#### What is needed:
Copy out the lines between the one containing "This screenshot has height=119, width=174." and the one containing "(1682, 414)", inclusive, exactly as they stand. Omit the pictures from your copy.

#### The input:
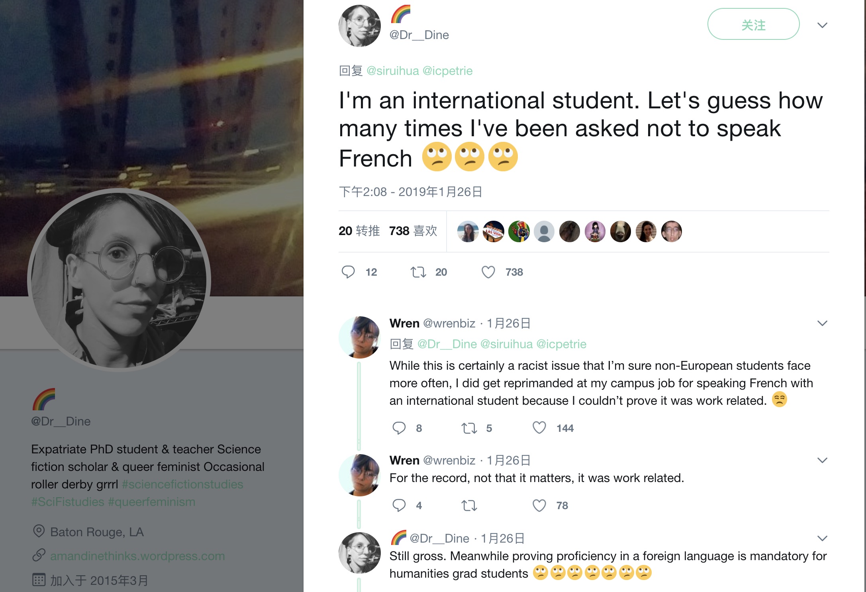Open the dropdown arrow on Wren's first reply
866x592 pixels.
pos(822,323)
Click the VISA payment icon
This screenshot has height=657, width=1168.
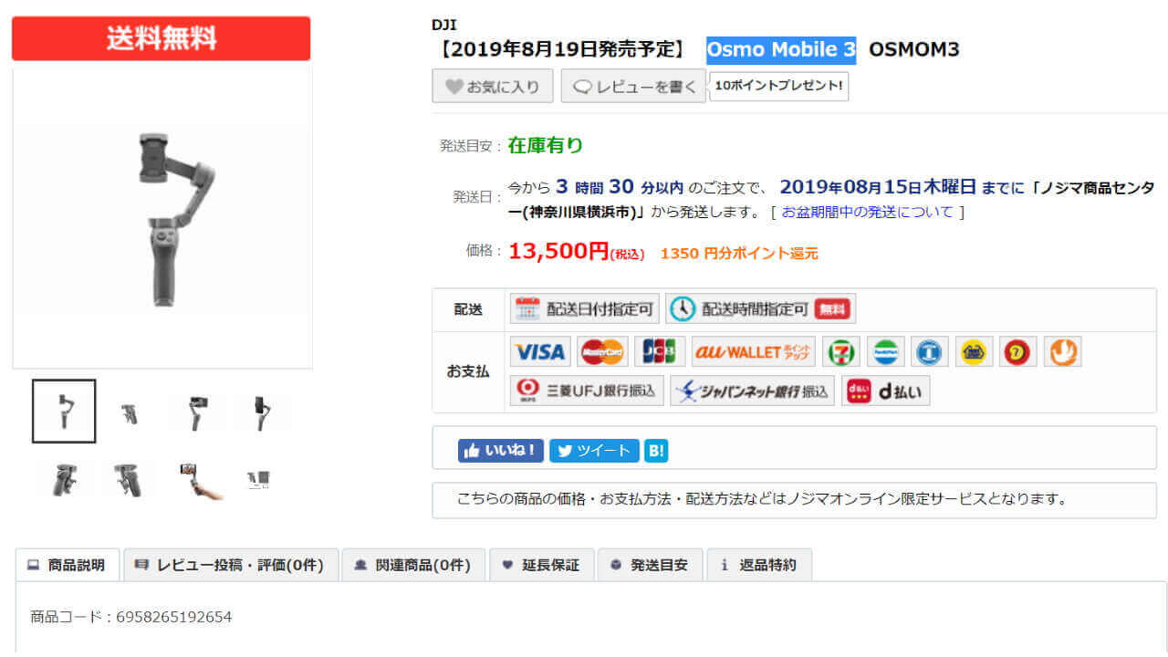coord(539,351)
---
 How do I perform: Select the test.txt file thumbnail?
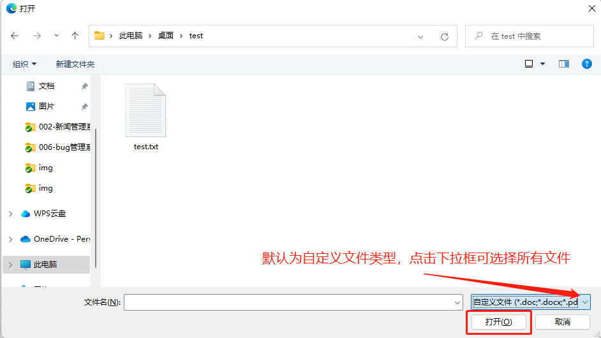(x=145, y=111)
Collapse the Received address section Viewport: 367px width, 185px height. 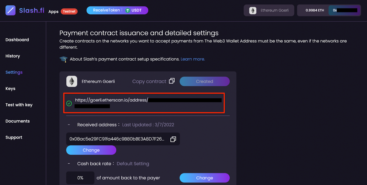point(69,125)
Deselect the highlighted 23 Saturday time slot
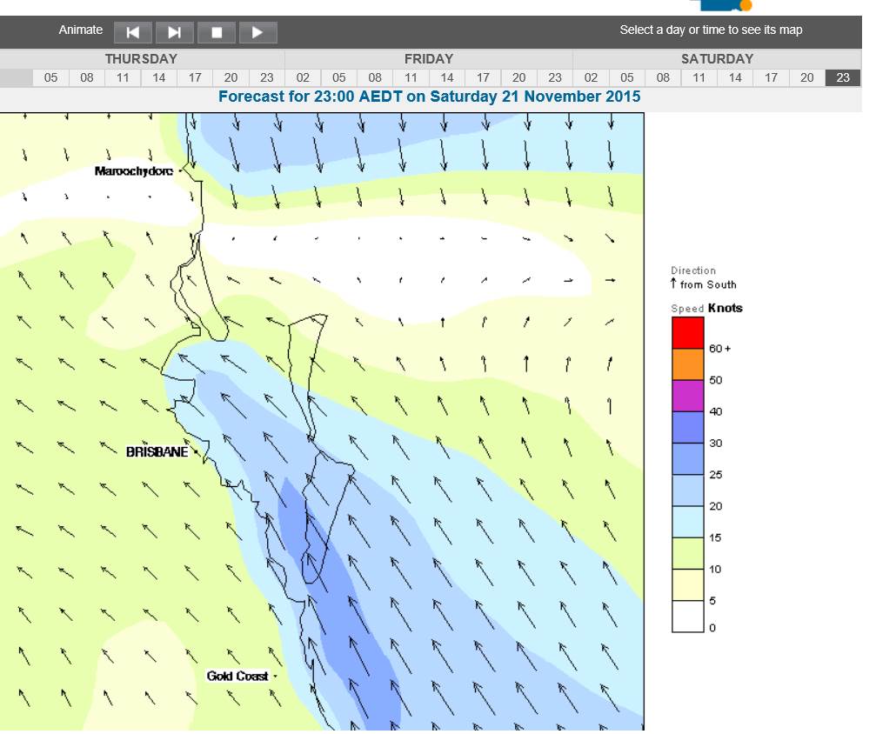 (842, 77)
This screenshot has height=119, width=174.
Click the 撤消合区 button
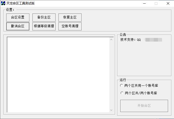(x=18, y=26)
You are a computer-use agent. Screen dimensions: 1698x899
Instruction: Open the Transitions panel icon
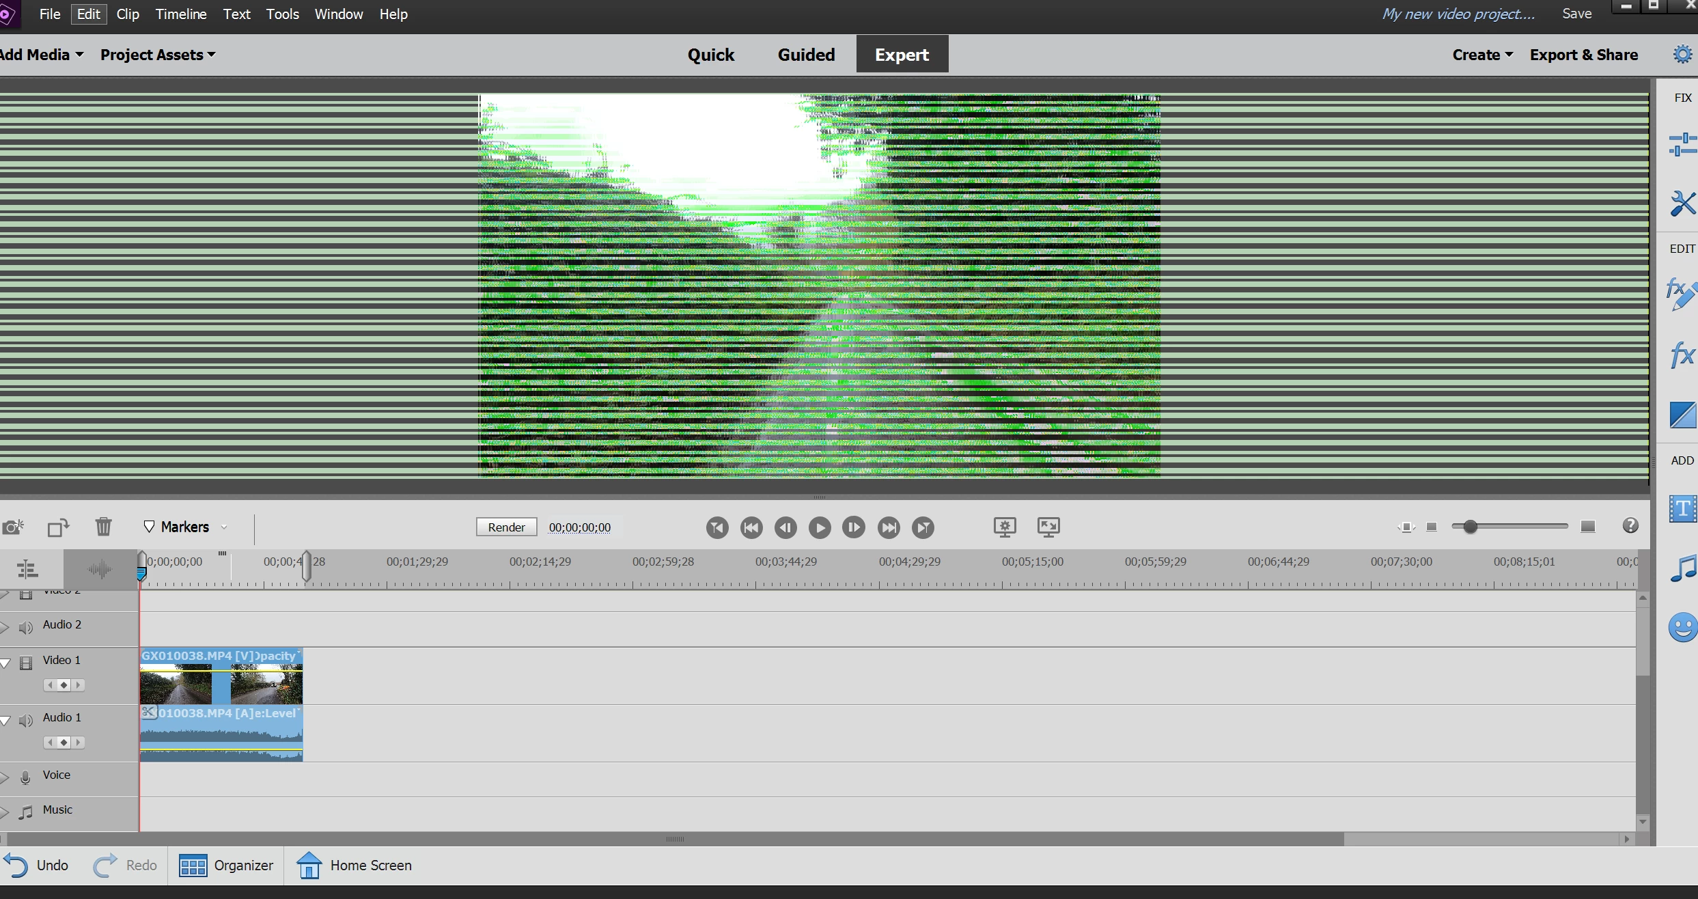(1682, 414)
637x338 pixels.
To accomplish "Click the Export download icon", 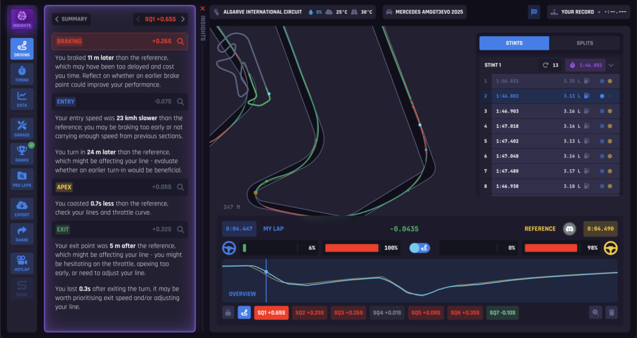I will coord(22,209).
...
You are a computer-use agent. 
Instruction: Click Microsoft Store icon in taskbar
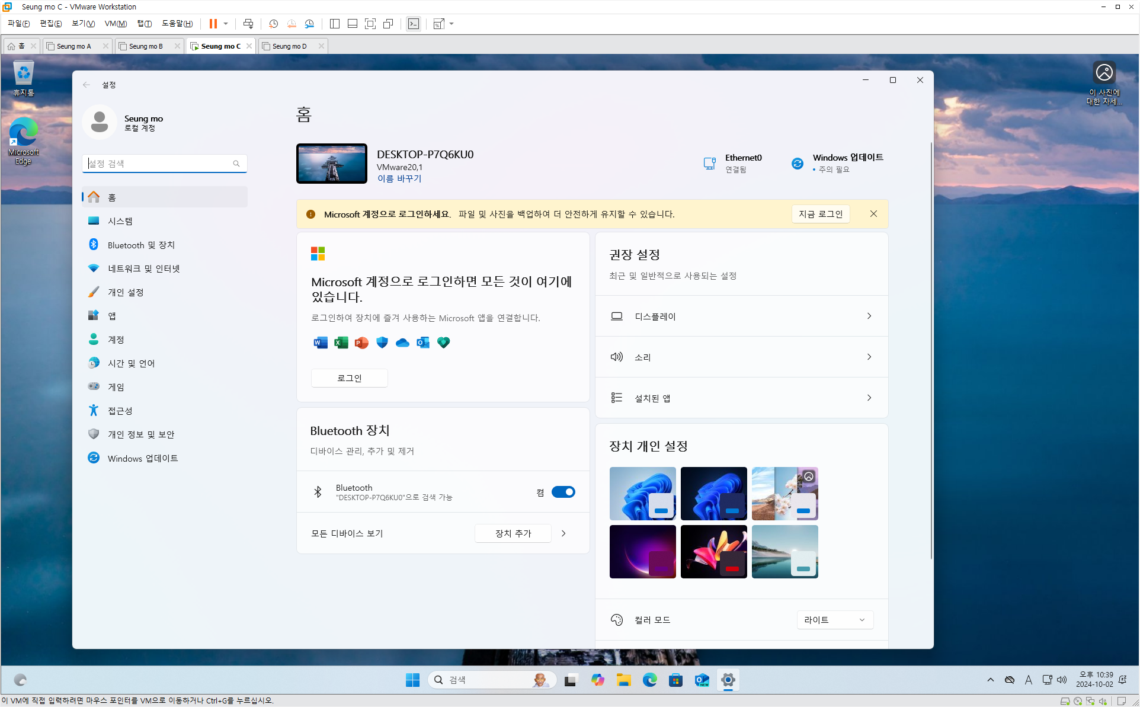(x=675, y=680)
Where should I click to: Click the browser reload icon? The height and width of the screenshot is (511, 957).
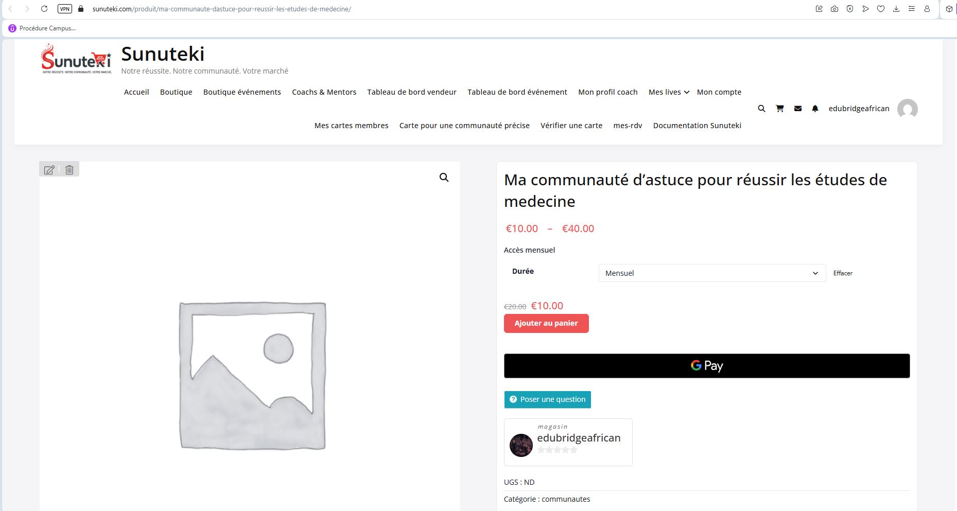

#### Full answer:
This screenshot has height=119, width=174.
Click the 撤消合区 button
(x=18, y=26)
You are a computer-use agent. Screen dimensions: 1698x899
Instruction: Open the Transitions panel icon
(1682, 414)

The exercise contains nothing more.